Bekenstein Bound for Approximately Local Charged States
Stefan Hollands, Roberto Longo
TL;DR
The paper broadens the Bekenstein-type energy–entropy bound in quantum field theory beyond strictly localized vacuum vectors to include charged and approximately localized states. It develops a sum-rule framework linking relative entropies on a region and its commutant and leverages DHR endomorphisms, left inverses, and Connes cocycles to bound the region-restricted relative entropy by energy in the charged representation, plus the logarithm of the sector's statistical dimension and a small tolerance. Key results include $S(\varphi||\omega)_{\mathcal{A}(B)} \le 2\pi R \,(\Phi, P_\rho \Phi) + \log d(\rho)$ for charged localized states and the extended bound $S(\varphi||\Omega)_{\mathcal{A}(B)} \le 2\pi R \,(\Phi, P\Phi) + \log d(\rho) + \varepsilon$ for charged, approximately localized states, under suitable domination conditions. By combining modular theory, DR reconstruction, and left inverses, the work extends entropy–energy inequalities to a broader class of quantum field-theoretic states, with potential implications for conformal theories, holography, and horizon criteria in quantum gravity.
Abstract
We generalize the energy-entropy ratio inequality in quantum field theory (QFT) established by one of us from localized states to a larger class of states.
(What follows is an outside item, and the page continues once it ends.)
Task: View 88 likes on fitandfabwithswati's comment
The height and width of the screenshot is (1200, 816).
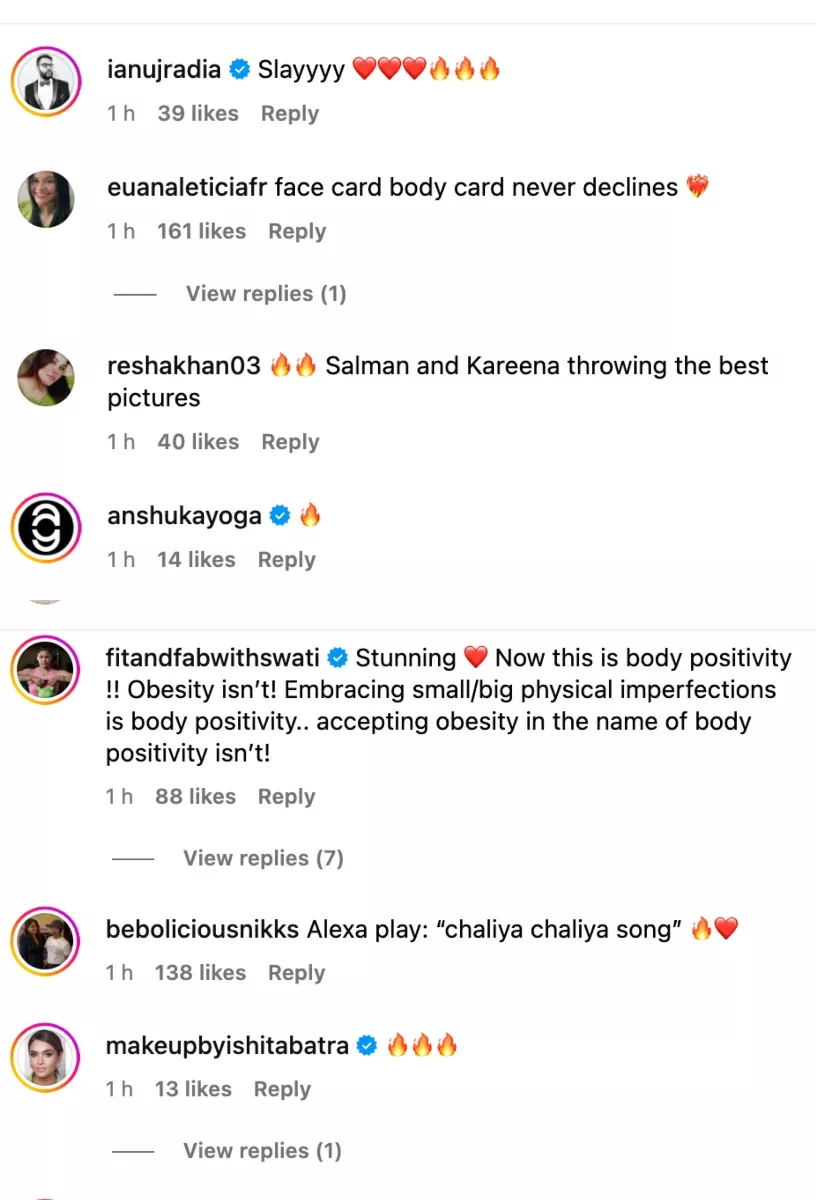Action: pyautogui.click(x=195, y=797)
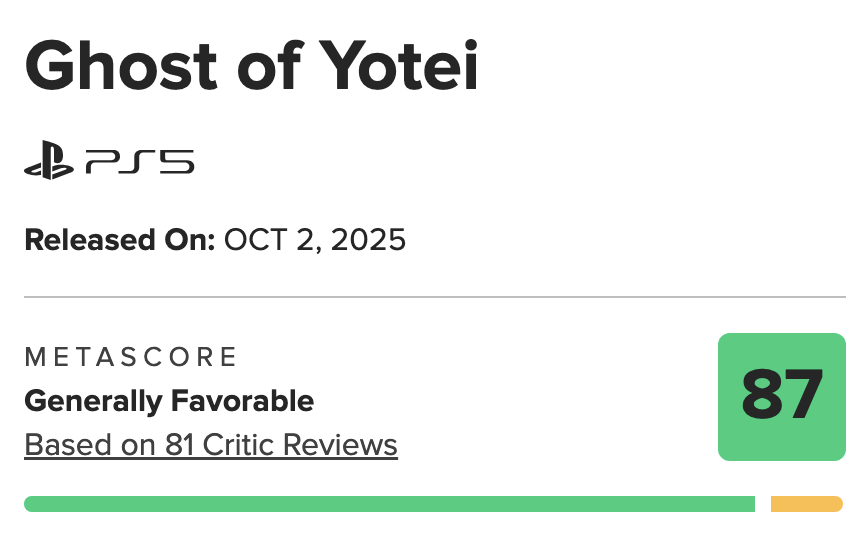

The states considered in this paper can be in a charged (non-vacuum) representation of the QFT or may be only approximately localized in the region under consideration. Our inequality is $S(Ψ|\!| Ω) \le 2πR \, ( Ψ, H_ρΨ) + \log d(ρ) + \varepsilon$, where $S$ is the relative entropy, where $R$ is a "radius" (width) characterizing the size of the region, $d(ρ)$ is the statistical (quantum) dimension of the given charged sector $ρ$ hosting the quantum state $Ψ$, $Ω$ is the vacuum state, $H_ρ$ is the Hamiltonian in the charged sector, and $\varepsilon$ is a tolerance measuring the deviation of $Ψ$ from the vacuum according to observers in the causal complement of the region.